Greece isn't going to get out of its current debt and economic crisis without writing down some of its debt. At more than one and a half times its GDP, Greece isn't going to save its solvency by slashing its public sector and condemning itself to years and years of low wages and anemic growth.
This is the fatal catch for a country that issues sovereign debt on the basis of its own credit rating but doesn't control its own currency. It can be hammered by the capital markets, even if they aren't burdened with excessive debt, as Greece actually was and is.

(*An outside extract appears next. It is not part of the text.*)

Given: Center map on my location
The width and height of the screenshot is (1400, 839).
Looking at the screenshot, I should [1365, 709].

This is an Aljazeera English report on Greek protest dated 05/10/2011:
The cynical Big Capital perspective is that Greece just needs to keep biting the bullet and drive more and more of its people into hardship and poverty. Veit Sorger, the President of the Austrian Industrial Association declared, as summarized by the Oberösterreichische Nachrichten (Sorger für Solidarität mit Griechenland 17.05.2011), "Griechenland braucht zur seiner Schuldenkrise Solidarität und eiserne Disziplin bei Einhaltung der Sparziele." (Greece needs solidarity and iron discipline in holding to its savings goals in order to cope with its debt crisis.)
What that translates to in practice is that Greece is imposing an economic austerity program while employment stands at 16% rate. Austerity will restrict economic growth, which means that it will be even longer until economic growth itself reduces the national debt percentage to a more manageable rate.

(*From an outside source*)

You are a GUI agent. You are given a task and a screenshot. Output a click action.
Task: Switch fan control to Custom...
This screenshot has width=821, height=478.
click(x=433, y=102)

Austerity includes selling off some state-owned enterprises like energy and waterworks - the same kind of austerity program the Washington Consensus demanded in other crises of developing countries struck by capital market attacks and put under the neoliberal demands of the IMF and the World Bank. The Grrek sell-off is a requirement for the next tranch of financial assistance.(See Athen lenkt ein: Jetzt folgt der Ausverkauf and Tafelsilber Oberösterreichische Nachrichten 17.05.2011) This will offer new profit opportunities for the purchasers. Whether it will benefit Greek consumers or maintain democratic influence over those interprises is far less likely.
People in Greece, Spain, Ireland and Portugal have good reason to question whether participation in the euro currency - and even in the EU - can be expected to bring them more benefits than harm.
In one sense, the current crisis of the euro and the European Union is a success of American foreign policy. The United States has generally been supportive of the European unity project. The US knew it had the potential to strengthen western European solidarity and thereby reduce the chance of war among European nations.
After the collapse of the Soviet bloc, the US under the Bush 1 and Clinton Administration's encouraged the expansion of the EU. But the US preferred fast expansion with loose integration. The US tended then to see the EU as kind of a welfare project for the new democracies in central and eastern Europe. And there was the very real effect that the desire to be EU members was a strong encouragement for those countries to meet the high EU standards for democratic governance and the rule of law. The standards are genuinely high. The United States wouldn't meet them because of its use of the death penalty, the highly dubious Supreme Court selection of the President in 2000, the massive financial corruption of politics, the use of torture and the "war on terror" claims of Executive power for warrantless spying, indefinite detention of terrorist suspects without trial, and even the claim of a Presidential power to order the assassination of American citizens suspected of terrorist connections.
But the US favored a weak version of the EU, in which it was faithfully supported by the subservient Britain. In classic Realist foreign policy terms, this was an entirely rational approach. (At least for the United States; -Britain's rationality in the matter is another issue.) The "world hegemon" would be expected to actively discourage the rise of any "peer competitor" such as the EU could potentially become. Encouraging rapid EU expansion under conditions of relatively loose association served that purpose well.
Now the working people in the weaker economies of the EU are paying the piper for that course of action.